▶ _The input_
···

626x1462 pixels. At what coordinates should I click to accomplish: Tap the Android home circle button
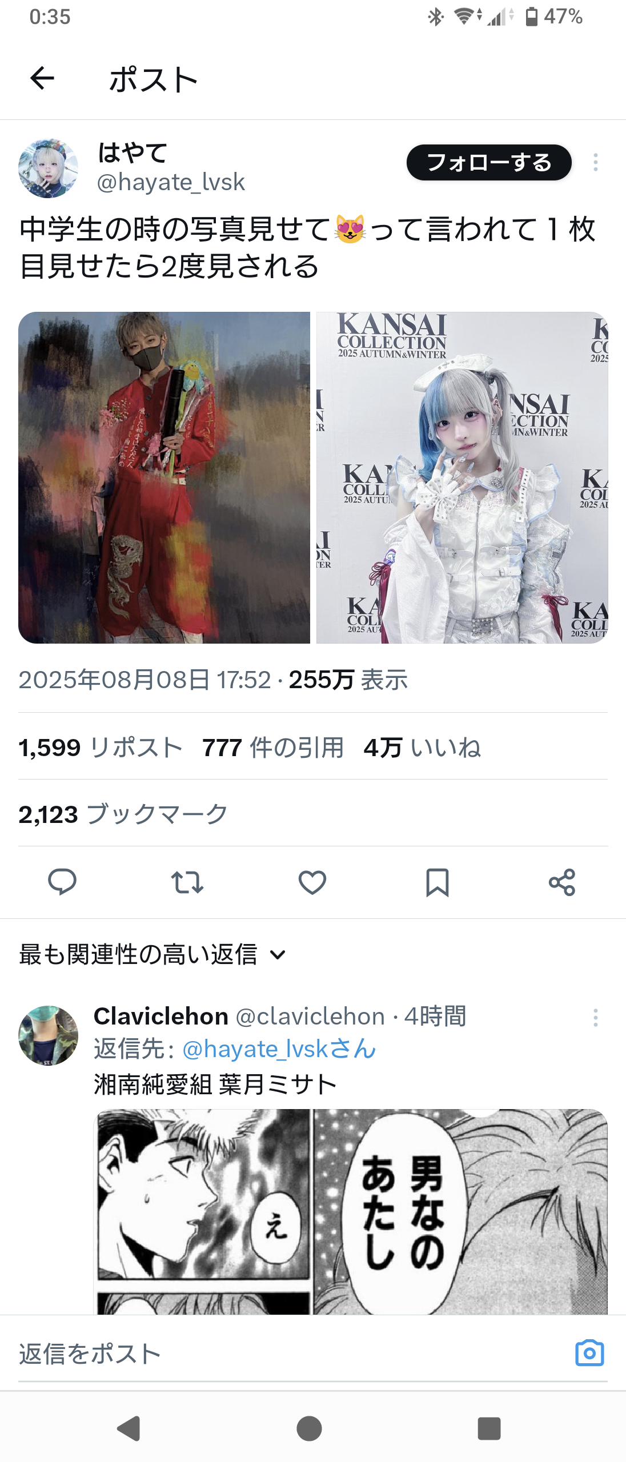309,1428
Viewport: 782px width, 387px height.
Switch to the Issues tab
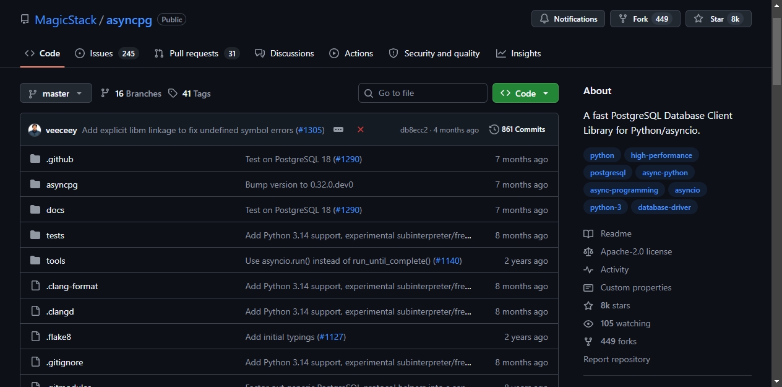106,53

···

Output every entry above verbatim, but leave out the pictures.

626x1462 pixels. At what coordinates should I click to accomplish: Tap the Android home circle button
309,1428
Viewport: 782px width, 387px height.
Switch to the Issues tab
106,53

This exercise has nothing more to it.